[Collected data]

==============================

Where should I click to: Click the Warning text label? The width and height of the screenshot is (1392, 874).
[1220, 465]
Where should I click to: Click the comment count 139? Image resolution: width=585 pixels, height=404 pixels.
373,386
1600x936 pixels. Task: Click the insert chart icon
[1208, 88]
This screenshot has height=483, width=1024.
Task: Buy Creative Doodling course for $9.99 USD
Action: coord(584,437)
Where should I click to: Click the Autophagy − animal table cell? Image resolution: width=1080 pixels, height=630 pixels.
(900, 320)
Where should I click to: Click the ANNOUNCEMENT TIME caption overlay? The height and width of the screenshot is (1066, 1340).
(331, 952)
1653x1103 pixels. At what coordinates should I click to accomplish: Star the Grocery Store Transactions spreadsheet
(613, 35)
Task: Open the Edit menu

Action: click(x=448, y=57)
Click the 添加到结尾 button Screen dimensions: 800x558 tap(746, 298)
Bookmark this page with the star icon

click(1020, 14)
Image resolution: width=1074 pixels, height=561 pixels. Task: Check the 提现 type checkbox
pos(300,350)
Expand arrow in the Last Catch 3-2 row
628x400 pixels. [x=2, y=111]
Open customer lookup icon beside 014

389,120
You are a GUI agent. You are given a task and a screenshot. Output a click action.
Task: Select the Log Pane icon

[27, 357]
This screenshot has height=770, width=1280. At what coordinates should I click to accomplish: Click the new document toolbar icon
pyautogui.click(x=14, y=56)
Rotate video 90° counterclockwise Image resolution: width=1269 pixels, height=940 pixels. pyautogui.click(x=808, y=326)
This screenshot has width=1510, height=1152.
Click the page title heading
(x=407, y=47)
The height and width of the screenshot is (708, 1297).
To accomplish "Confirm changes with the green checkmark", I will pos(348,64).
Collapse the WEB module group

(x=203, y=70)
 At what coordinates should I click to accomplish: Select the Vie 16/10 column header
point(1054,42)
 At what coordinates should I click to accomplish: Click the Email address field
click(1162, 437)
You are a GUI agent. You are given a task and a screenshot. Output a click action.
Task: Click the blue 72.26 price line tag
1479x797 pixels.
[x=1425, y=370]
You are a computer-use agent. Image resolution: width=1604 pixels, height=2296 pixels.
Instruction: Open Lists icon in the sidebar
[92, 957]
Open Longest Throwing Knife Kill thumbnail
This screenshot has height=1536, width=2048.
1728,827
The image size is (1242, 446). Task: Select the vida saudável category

==============================

All entries above need to be copied verbatim.

_SOLUTION TO THE PROBLEM_
Where should I click to: Click the Warning text label? The width and height of the screenshot is (1392, 874).
[1220, 465]
Where should I click to: Click the comment count 139? Image resolution: width=585 pixels, height=404 pixels.
373,386
1600x936 pixels. Task: Click the insert chart icon
[1208, 88]
This screenshot has height=483, width=1024.
Task: Buy Creative Doodling course for $9.99 USD
Action: coord(584,437)
Where should I click to: Click the Autophagy − animal table cell? Image resolution: width=1080 pixels, height=630 pixels.
(900, 320)
Where should I click to: Click the ANNOUNCEMENT TIME caption overlay? The height and width of the screenshot is (1066, 1340).
(331, 952)
1653x1103 pixels. At what coordinates should I click to accomplish: Star the Grocery Store Transactions spreadsheet
(613, 35)
Task: Open the Edit menu

Action: click(x=448, y=57)
Click the 添加到结尾 button Screen dimensions: 800x558 tap(746, 298)
Bookmark this page with the star icon

click(1020, 14)
Image resolution: width=1074 pixels, height=561 pixels. Task: Check the 提现 type checkbox
pos(300,350)
Expand arrow in the Last Catch 3-2 row
628x400 pixels. [x=2, y=111]
Open customer lookup icon beside 014

389,120
You are a GUI agent. You are given a task and a screenshot. Output a click action.
Task: Select the Log Pane icon

[27, 357]
This screenshot has height=770, width=1280. At what coordinates should I click to accomplish: Click the new document toolbar icon
pyautogui.click(x=14, y=56)
Rotate video 90° counterclockwise Image resolution: width=1269 pixels, height=940 pixels. pyautogui.click(x=808, y=326)
This screenshot has width=1510, height=1152.
Click the page title heading
(x=407, y=47)
The height and width of the screenshot is (708, 1297).
To accomplish "Confirm changes with the green checkmark", I will pos(348,64).
Collapse the WEB module group

(x=203, y=70)
 At what coordinates should I click to accomplish: Select the Vie 16/10 column header
point(1054,42)
 At what coordinates should I click to accomplish: Click the Email address field
click(1162, 437)
You are a GUI agent. You are given a task and a screenshot. Output a click action.
Task: Click the blue 72.26 price line tag
1479x797 pixels.
[x=1425, y=370]
You are a computer-use agent. Image resolution: width=1604 pixels, height=2296 pixels.
Instruction: Open Lists icon in the sidebar
[92, 957]
Open Longest Throwing Knife Kill thumbnail
This screenshot has height=1536, width=2048.
1728,827
The image size is (1242, 446). Task: Select the vida saudável category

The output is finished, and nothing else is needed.